Saturday, April 24, 2010

The Time Of Angels: The Return Of The Time-Traveller's Wife

'I've got pictures of all your faces!'

After the slightly (only slightly) disappointing Victory Of The Daleks last week comes a less shouty, more reflective, and far deeper conceit. In the best 'tomorrow belongs to me' tradition, The Lord Thy God Steven Moffat (Thou Shalt Worship No Other Gods Before He) takes another age-old Doctor Who staple - 'there's something nasty in them-there caves' - and makes of it a hymn to beguiling romance in the face of unbelievable danger. But, The Time Of Angel, remarkably, is more than merely that. The criteria is delicate and precise, the aesthetics are finely-tuned and deeply thought-about, with just the proper degree of darkness and shadow amid the wise-cracking light. In short, in a smart and elegant series of wise and brilliant set-pieces, this is the best Doctor Who episode since Midnight. Possibly, since Blink. It's that good. There's a proper story holding the thing together - a specific, measurable, agreed, realistic, time-bound plot. A story about trust and, quite literally, keeping the faith (in all its forms). A story about unknown agendas and hidden futures. A story about depth. Literal and emotional.

And the episode's metaphor, when it arrives is, unlike The Beast Below's - a light, tripping, ripple of a thing the glances by waving in the middle-distance. A study on artifice. Image becomes reality. You become what you consume. It's a conceit that sees Amy turning to stone and the Doctor entering The Maze of the Dead because, well, because that's what he does, isn't it? An episode based on a throwaway one-liner from an episode over two years ago ('have we done The Crash of the Byzantium yet?') but it's also one in which the back story is almost irrelevant to the blizzarding unreality of the future-imperfect. An episode which found time for small scale sarcasm ('River, hug Amy, I'm busy!') and much bigger scale sarcasm ('ooh, you sonic'd her!').
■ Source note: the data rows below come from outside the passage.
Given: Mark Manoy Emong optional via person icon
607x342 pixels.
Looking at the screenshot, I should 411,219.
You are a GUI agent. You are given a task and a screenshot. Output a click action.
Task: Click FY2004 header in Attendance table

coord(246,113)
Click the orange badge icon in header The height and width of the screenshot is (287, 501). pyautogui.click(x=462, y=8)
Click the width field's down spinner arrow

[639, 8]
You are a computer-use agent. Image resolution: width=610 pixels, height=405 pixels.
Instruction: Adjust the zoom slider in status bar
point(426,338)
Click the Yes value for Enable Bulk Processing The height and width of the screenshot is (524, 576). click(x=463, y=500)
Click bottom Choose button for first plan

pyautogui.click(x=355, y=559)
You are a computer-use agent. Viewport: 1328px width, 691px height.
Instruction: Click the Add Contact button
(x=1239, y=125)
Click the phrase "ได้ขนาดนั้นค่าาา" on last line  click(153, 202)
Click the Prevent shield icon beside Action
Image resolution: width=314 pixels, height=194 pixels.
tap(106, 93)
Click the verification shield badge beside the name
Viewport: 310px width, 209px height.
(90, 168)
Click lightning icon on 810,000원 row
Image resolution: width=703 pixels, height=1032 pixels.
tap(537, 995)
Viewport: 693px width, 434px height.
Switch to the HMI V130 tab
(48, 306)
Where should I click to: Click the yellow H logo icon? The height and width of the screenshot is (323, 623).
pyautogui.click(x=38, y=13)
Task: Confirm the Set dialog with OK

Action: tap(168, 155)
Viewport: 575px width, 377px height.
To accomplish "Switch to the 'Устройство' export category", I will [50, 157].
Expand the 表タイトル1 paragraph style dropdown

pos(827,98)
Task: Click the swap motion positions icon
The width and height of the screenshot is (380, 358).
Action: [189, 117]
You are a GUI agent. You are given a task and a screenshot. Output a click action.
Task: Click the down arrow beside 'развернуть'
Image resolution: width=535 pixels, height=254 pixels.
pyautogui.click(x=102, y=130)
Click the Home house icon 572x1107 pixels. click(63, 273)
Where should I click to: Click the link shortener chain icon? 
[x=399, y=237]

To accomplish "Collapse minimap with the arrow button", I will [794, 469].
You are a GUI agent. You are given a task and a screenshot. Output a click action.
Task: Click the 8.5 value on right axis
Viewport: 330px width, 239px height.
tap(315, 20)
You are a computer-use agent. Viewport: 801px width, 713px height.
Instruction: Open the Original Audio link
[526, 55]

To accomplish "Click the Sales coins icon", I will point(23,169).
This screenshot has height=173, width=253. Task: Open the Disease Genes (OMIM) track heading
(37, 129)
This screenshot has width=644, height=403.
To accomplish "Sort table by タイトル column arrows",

One that took the wibbly-wobbly timey-wimey to deal with big issues, medium moments and beautifully, wonderfully trivial and twatty microscopic flecks of cosmic lint billowing on the time winds. An episode about two people who keep meeting in the wrong order, and the hilarious consequences that ensue.

'I don't need you to die for me, Doctor – do I look that clingy?'

The Time of Angels is Doctor Who's hymn to wilful bravery, going into areas where it seldom dips a naked toe much less an arm and a leg. Sexual tension, the strength of religious belief, companion biting and the deliciousness of watching a - probably - married couple bickering about utter trivialities. Into the Doctor and Amy's mad-fun world strides good old River Song, all red shoes and lip gross, straight out of an episode of The Avengers ('Hello, sweetie!'). How can anyone resist an episode of pretty much anything that opens with a scene drawn from every great heist movie that's ever been made followed by a simple caption that informs the viewers 'Twelve thousand years later'?! Alex Kingston, having done all mystery and knowing winks two years ago in Silence of the Library, here puts in a big, huggably over-the-top performance, informed by experience and sheer front. This River Song is older, wiser, shockingly-brazen and yet, in her quiet moments, the wistful doomed heroine of before. And she knows it. River runs, and the Doctor runs with her.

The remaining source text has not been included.